WPR: How extensive is Chinese investment in Central and Eastern Europe, and what factors are driving China’s investment strategy there?
Richard Turcsanyi: To begin with, it is extremely difficult to establish unequivocally the amount of investments from one country in another’s economy. Various statistical sources notoriously show differences. Putting together the numbers from a range of publicly available sources, however, we can roughly estimate Chinese investments in the 16 Central and Eastern European countries to be between 5 billion and 10 billion euros, depending on the applied methodology.
The Central and Eastern European countries are heterogenous, and so are the Chinese strategies for investing in them. In the Visegrad countries—the Czech Republic, Hungary, Poland and Slovakia—they follow a similar strategy as that for the European Union: trying to acquire technology and establish market presence, mostly through acquisitions of well-established companies, with the focus most recently being on financial groups. To a lesser extent, Chinese investments in these countries, as well as in most of the 11 EU members in the so-called CEE16+1 grouping—the 16 Central and Eastern European countries and China—have also targeted manufacturing. In Poland, Chinese investments also were directed to power plants and the mining industry. In the non-EU members in the Western Balkans, investments targeted the infrastructure construction and energy sectors, although Romania, an EU member, has also seen major investments in its energy sector.
It bears mentioning that very few Chinese companies have so far established their production or service bases for European markets in the Central and Eastern European countries. Moreover, there are no indications that any big “green-field investment” deals—whereby new ventures, often involving the construction of operational facilities, are launched from the ground up—are being planned at the moment.

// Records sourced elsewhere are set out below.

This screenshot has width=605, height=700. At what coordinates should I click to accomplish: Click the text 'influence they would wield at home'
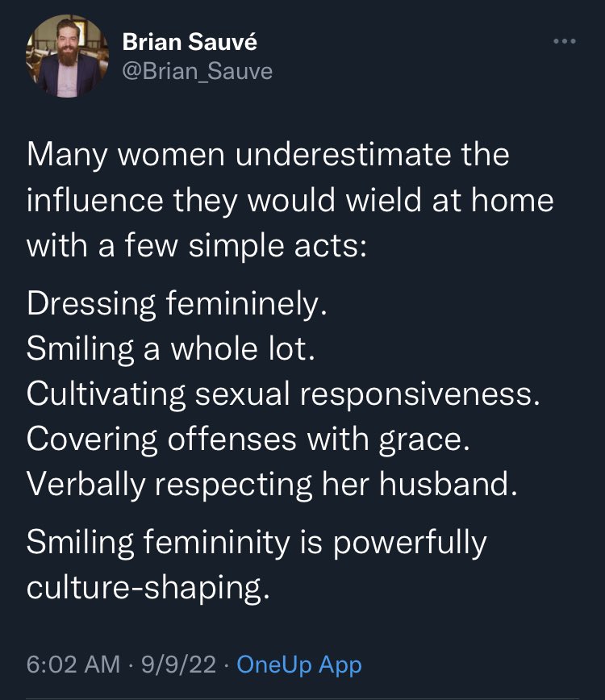tap(290, 201)
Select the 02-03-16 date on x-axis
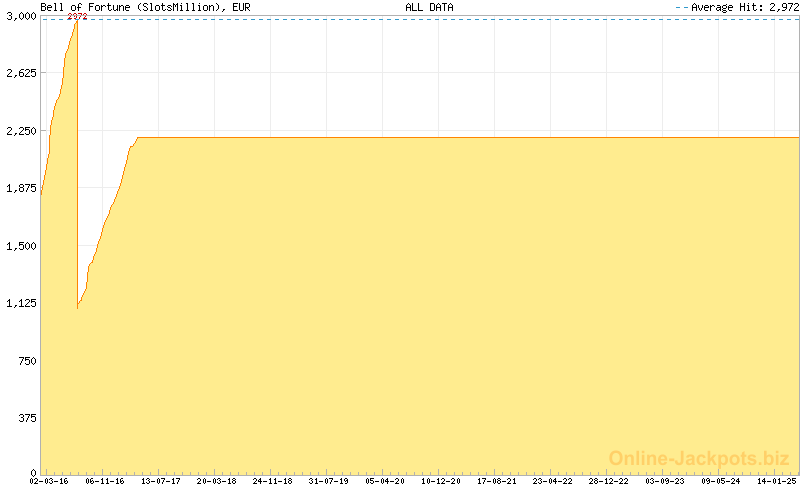The image size is (800, 490). point(48,481)
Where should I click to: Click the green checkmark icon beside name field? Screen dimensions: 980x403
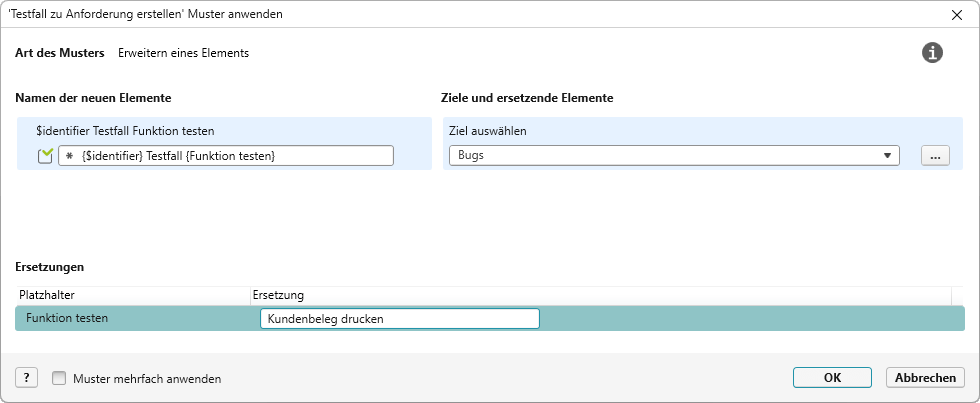45,156
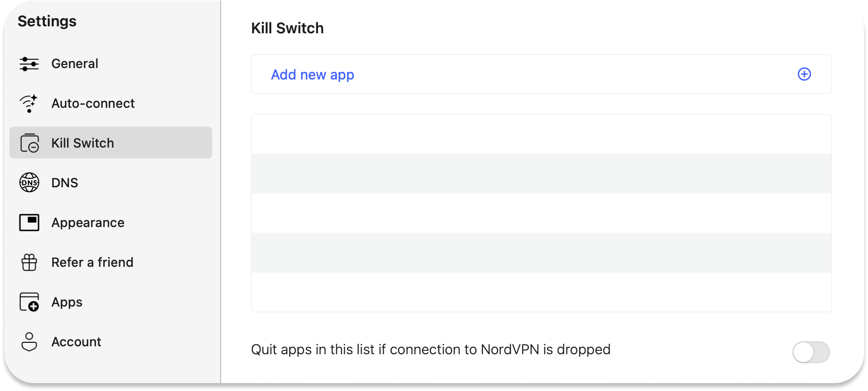Enable quit apps when NordVPN connection drops
This screenshot has width=868, height=391.
[811, 352]
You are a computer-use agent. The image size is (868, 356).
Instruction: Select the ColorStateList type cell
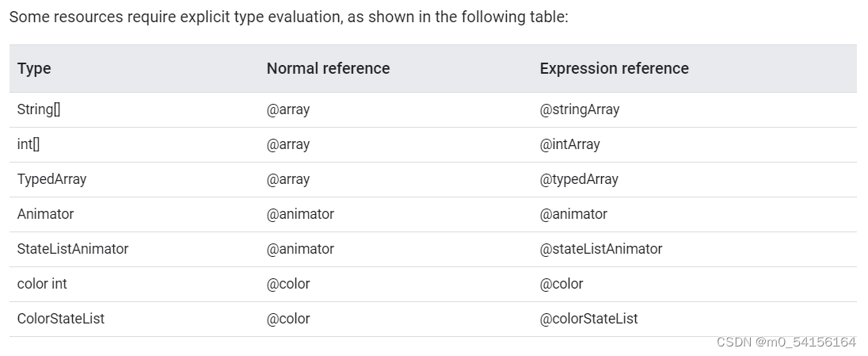click(61, 319)
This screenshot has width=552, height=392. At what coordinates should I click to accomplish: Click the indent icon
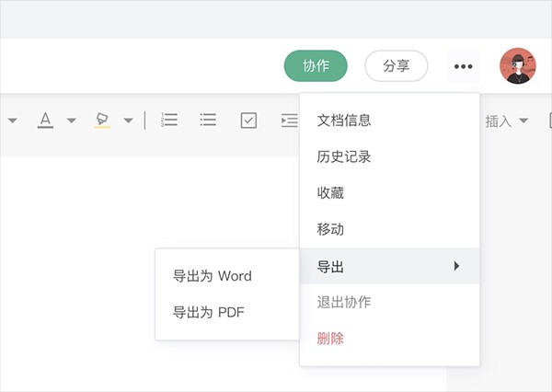(x=289, y=120)
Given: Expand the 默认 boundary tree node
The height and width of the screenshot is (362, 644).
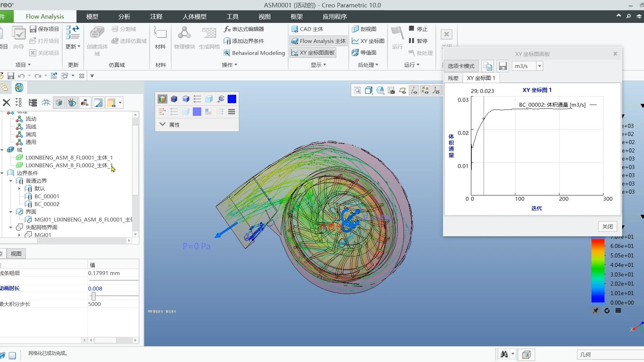Looking at the screenshot, I should [19, 189].
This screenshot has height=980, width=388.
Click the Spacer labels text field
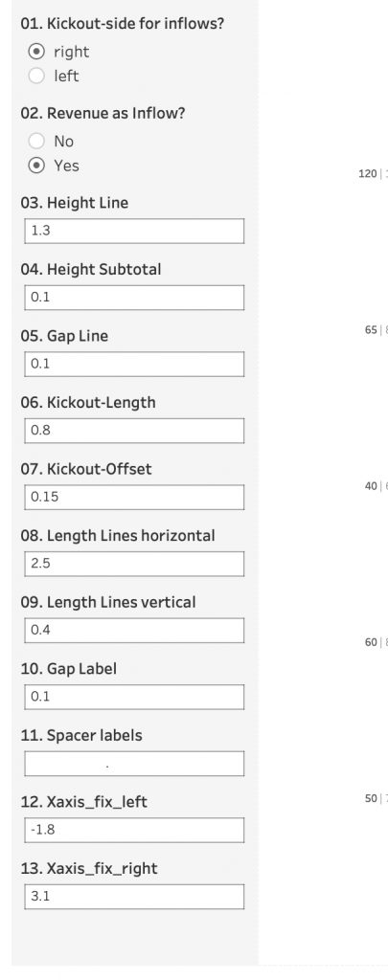[x=134, y=763]
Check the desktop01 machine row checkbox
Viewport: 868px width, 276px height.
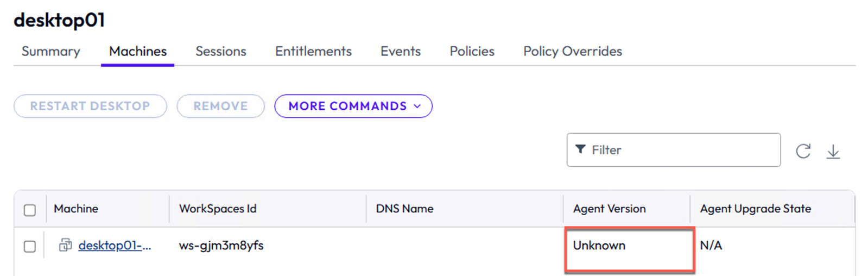coord(30,246)
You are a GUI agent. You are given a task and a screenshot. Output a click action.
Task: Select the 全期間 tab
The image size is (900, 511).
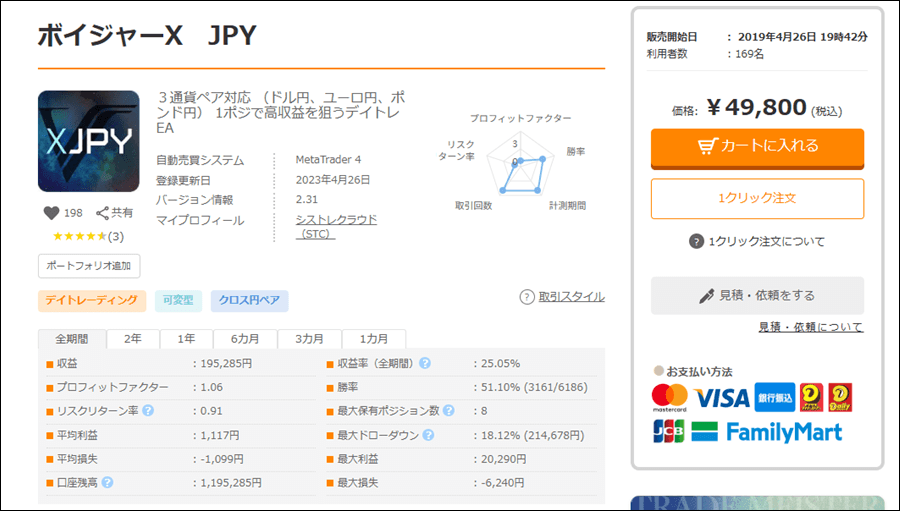click(72, 338)
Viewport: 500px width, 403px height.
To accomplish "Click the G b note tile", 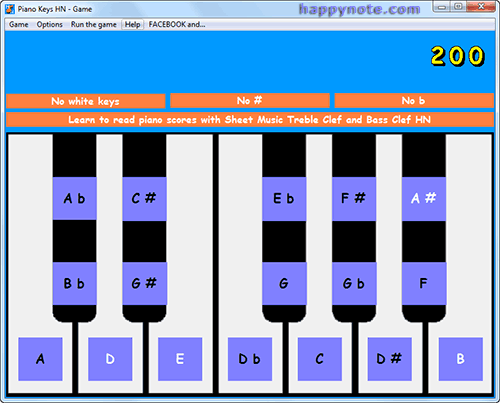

WPR: What are the respective roles and uses for China of bilateral relationships on one hand, and the CEE16+1 grouping on the other, in terms of expanding ties and investments?
Turcsanyi: The CEE16+1 grouping is not a multilateral institution, as it is often misrepresented: The Central and Eastern European countries have little interest in turning it into one, and it is very unlikely they would be able and willing to cooperate on a common agenda if they did. There are vast differences among them, for example, in the level of their economic development, making their domestic needs very different from each other. Moreover, to some extent the Central and Eastern European countries compete to attract Chinese investments.
Instead, the grouping can be viewed as a means for China to develop bilateral relations in Central and Eastern Europe, as well as to keep the 16 bilateral dialogues rapidly developing in a time-effective manner. To this end, contacts have significantly expanded and deepened as part of the CEE16+1 process since it was initiated in 2011. There are now yearly summit meetings among the heads of the governments, as well as many sectoral dialogues, seminars, conferences and the like, often at the ministerial level. A good deal of attention also goes to developing people-to-people contacts, including scientific, cultural, journalistic, political and think tank exchanges, although business-support activities remain the priority. However, despite the expanded and deepened interaction, the platform has not led to major breakthroughs, and it seems that both China and the Central and Eastern European countries are dissatisfied with the economic outcomes so far.
WPR: How does Chinese investment in Central and Eastern Europe affect ties with the European Union as a whole, and how open is the EU to Chinese investment in Eastern Europe?
Turcsanyi: As noted, 11 of the Central and Eastern European countries are already EU members, and the remaining five that are not are currently EU candidate countries, and therefore on the path to membership in the future. In fact, the EU component seems to be the defining feature of membership in the CEE16+1 grouping, as the Eastern European countries that are not yet firmly on the path to the EU membership—Moldova, Ukraine and Belarus—have been left out.
The EU, and particularly its Western European members, were initially suspicious about the CEE16+1 format, due to a lack of transparency and worries that the platform might come into conflict with official EU policies. Over time, however, the EU began to see the CEE16+1 in a more neutral light. On one hand, this was due to increased transparency—EU observers now have access to all meetings and participate in drafting documents. On the other hand, the platform is seen as resulting in few tangible outcomes, and no major change is expected in this regard.
For their part, Western European countries likely see China as a competitor in Central and Eastern Europe, which they have regarded as a private playground for their companies since the 1990s. However, similarly to the rest of the EU, there are no barriers in the Central and Eastern European countries toward Chinese investments; they are generally welcomed.